* _ACTIVITY_:
Extend the passage on the Department's authority to record brands, starting right after its final sentence.

* _TEXT BLOCK_:
╔══


¶ 22 Additionally, although the Department is granted some discretion in determining whether brands are “of the same design or figure,” that discretion has been narrowly defined by the legislature. Specifically, the Department may exercise its discretion only to “reject and refuse to record a brand or mark similar to or conflicting with a previously adopted and recorded brand or mark.” A.R.S. § 3-1261(B). This limited discretion does not allow the Department to accept and record identical brands simply because they are to be placed in different locations. Instead, it only allows the Department to be more restrictive than otherwise stated, and reject brands that are not even necessarily “the same,” but merely “similar.”

¶ 23 The Department is not afforded deference where its implementation of legislative directives contravenes their clear language. See Ariz. Water Co. v. Ariz. Dep’t of Water Res., 208 Ariz. 147, 155, ¶ 31, 91 P.3d 990 (2004) (noting judicial deference is granted to an administrative agency’s interpretation of a statute where the “statutory language is ... not dispositive”); Kobold v. Aetna Life Ins., 239 Ariz. 259, 262, ¶ 9, 370 P.3d 128 (App. 2016) (noting an agency’s interpretation is granted deference only if “the statute is silent or ambiguous with respect to the specific issue” and “the agency’s interpretation is reasonable”) (first quoting Chevron U.S.A., Inc. v. Nat. Res. Def. Council, Inc., 467 U.S. 837, 843, 104 S.Ct. 2778, 81 L.Ed.2d 694 (1984); then citing United States v. Mead Corp., 533 U.S. 218, 229, 121 S.Ct. 2164, 150 L.Ed.2d 292 (2001)); Dewitt v. Magma Copper Co., 16 Ariz.App. 305, 308, 492 P.2d 1243 (1972) (holding a “prior [administrative] construction is not determinative [where] the statutes contain a sufficiently clear statement of legislative intent”). Indeed, “our deference to tradition cannot blind us to the fact” that, now that the Department’s practice has been challenged, it does not conform to the statute. Colonial Life, 184 Ariz. at 535, 911 P.2d 539; see also Golder v. Dep’t of Revenue, State Bd. of Tax Appeals, 123 Ariz. 260, 264, 599 P.2d 216 (1979) (“No case law exists, nor any logic which would support the perpetuation of faulty administrative proceedings merely for the sake of uniformity.”). Because the statutory language is plain and unambiguous, we must apply it as written. Tobel v. State, Ariz. Dep’t of Pub. Safety, 189 Ariz. 168, 174, 939 P.2d 801 (App. 1997) (quoting Chaparral Dev. v. RMED Int'l, Inc., 170 Ariz. 309, 311, 823 P.2d 1317 (App. 1991)). The Department’s contrary interpretation of an unambiguous statute, while long-held, is manifestly erroneous.

╚══

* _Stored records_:
╔══

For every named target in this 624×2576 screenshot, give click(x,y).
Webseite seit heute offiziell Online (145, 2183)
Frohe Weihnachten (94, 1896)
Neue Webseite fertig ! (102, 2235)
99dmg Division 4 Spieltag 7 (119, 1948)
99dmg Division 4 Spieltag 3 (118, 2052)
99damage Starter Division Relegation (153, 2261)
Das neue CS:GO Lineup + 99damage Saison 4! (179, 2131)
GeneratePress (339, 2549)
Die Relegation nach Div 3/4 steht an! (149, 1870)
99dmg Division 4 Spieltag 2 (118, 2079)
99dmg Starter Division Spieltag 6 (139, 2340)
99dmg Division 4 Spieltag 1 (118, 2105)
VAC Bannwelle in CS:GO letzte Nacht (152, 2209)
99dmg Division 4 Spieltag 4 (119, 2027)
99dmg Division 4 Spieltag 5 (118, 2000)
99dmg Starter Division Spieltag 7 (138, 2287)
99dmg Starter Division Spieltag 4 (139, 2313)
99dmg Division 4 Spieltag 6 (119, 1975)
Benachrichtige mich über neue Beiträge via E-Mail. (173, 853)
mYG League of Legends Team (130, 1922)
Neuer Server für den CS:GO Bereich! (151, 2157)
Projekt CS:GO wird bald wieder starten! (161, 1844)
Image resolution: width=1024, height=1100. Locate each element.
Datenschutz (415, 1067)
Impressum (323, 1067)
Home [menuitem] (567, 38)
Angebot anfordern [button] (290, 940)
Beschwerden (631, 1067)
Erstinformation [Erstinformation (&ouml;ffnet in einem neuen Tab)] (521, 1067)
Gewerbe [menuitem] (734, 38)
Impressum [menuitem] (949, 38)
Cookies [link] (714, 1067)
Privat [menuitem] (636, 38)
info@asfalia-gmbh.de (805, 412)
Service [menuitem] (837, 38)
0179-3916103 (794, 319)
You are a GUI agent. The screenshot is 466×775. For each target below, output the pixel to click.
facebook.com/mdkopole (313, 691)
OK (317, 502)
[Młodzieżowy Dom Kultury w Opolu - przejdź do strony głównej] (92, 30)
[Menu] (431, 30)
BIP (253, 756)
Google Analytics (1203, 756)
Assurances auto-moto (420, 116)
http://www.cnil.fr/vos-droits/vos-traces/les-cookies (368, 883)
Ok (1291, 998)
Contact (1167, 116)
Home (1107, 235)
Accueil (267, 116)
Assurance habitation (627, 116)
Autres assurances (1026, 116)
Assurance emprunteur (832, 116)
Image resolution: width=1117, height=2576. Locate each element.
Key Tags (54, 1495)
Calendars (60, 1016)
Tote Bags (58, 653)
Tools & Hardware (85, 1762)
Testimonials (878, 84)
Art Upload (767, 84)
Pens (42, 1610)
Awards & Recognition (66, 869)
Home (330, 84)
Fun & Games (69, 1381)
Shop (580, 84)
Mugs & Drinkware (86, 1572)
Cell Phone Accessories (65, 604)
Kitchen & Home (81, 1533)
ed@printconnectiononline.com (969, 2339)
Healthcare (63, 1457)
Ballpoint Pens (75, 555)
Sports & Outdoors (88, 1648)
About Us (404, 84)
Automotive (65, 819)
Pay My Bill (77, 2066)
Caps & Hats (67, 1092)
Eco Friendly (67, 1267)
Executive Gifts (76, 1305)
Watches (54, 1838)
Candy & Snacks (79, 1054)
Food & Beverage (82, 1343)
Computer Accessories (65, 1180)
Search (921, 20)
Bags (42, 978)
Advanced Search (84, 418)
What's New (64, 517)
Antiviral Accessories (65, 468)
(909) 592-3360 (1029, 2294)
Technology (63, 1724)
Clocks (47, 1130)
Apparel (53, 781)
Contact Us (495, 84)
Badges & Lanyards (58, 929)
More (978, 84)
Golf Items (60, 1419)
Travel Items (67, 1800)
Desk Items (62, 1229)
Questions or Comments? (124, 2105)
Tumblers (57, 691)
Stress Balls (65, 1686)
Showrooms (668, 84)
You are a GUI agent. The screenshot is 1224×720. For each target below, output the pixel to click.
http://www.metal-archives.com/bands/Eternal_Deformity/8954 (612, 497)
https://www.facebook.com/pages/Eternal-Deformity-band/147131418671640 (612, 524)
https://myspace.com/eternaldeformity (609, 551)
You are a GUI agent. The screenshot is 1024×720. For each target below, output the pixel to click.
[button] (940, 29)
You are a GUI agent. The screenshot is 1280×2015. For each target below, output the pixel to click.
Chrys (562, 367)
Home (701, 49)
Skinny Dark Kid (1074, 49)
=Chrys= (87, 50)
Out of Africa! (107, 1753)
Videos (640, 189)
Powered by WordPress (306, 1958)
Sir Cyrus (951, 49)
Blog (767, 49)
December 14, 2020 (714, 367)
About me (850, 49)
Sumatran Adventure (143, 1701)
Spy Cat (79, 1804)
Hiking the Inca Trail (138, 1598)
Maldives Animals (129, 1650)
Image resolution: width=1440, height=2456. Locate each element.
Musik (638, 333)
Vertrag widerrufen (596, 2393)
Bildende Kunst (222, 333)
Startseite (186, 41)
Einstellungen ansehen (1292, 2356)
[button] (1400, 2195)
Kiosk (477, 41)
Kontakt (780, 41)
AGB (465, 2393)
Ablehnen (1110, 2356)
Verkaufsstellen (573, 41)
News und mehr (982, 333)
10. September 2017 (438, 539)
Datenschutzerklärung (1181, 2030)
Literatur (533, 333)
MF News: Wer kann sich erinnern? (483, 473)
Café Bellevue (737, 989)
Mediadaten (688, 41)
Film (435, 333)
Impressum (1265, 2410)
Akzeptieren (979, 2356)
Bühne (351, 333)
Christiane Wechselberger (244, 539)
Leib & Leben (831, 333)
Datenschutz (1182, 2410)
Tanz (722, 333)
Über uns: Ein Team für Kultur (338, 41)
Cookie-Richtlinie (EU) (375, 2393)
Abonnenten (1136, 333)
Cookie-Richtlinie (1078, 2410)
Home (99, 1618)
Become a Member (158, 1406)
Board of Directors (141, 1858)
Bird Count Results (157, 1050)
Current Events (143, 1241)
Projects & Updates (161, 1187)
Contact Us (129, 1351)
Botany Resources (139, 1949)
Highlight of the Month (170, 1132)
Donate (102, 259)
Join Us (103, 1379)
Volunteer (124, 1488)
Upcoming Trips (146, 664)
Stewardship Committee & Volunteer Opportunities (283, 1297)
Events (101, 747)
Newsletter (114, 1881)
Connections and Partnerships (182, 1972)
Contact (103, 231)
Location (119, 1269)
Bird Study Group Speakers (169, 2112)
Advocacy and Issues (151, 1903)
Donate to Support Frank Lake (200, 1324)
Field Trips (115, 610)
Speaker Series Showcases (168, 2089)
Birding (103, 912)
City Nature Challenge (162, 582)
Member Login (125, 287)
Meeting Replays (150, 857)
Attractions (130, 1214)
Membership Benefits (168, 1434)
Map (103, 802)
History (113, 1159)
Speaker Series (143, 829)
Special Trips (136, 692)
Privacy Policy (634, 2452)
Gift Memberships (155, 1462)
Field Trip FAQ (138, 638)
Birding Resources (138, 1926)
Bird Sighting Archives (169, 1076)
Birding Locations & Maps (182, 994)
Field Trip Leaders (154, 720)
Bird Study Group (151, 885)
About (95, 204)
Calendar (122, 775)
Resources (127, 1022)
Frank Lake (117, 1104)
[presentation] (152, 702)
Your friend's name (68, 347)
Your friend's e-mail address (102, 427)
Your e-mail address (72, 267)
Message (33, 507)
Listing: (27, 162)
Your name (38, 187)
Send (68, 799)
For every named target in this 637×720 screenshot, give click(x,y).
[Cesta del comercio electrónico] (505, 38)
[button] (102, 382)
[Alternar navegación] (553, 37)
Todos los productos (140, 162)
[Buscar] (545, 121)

╚══

* _ANSWER SPACE_:
¶ 24 Under the plain and unambiguous language of A.R.S. § 3-1261(B), the Department did not have discretion to approve Eureka Springs’ brand—the bar seven—because its “design or figure” is identical to Stambaugh’s previously recorded bar seven brand. I have no doubt that both the Department and the cattle growers are capable of distinguishing between a cow with a bar seven branded on its left hip and a cow with a bar seven branded on its left rib. But that is *360not the question presented here. The language of the statute simply does not permit the Department to issue the identical bar seven brand to two entities. And while everyone but Stambaugh may be comfortable with a course of practice at odds with the language of the statute, it is solely within the purview of the legislature, rather than the courts, to correct the discord between the language of the statute and its longstanding, but inappropriate, application.

¶ 25 The Department has violated the clear and unambiguous language of A.R.S. § 3-1261(B) by approving Eureka Springs’ application for a bar seven brand identical to that previously approved and recorded for Stam-baugh’s use. I would reverse the order of the superior court and direct the entry of judgment in favor of Stambaugh.

. For this reason, I disagree with the majority's assertion that its interpretation furthers the purpose of Arizona’s livestock branding statutes— "to identify ownership of livestock and thereby help prevent their theft." See supra ¶14. The majority merges two separate and meaningful components of livestock identification—the unique brand and its specific location—and then ultimately disregards the requirement that the brands be unique to the owners, leaving only the location of the brand to fulfill the statutes’ purpose.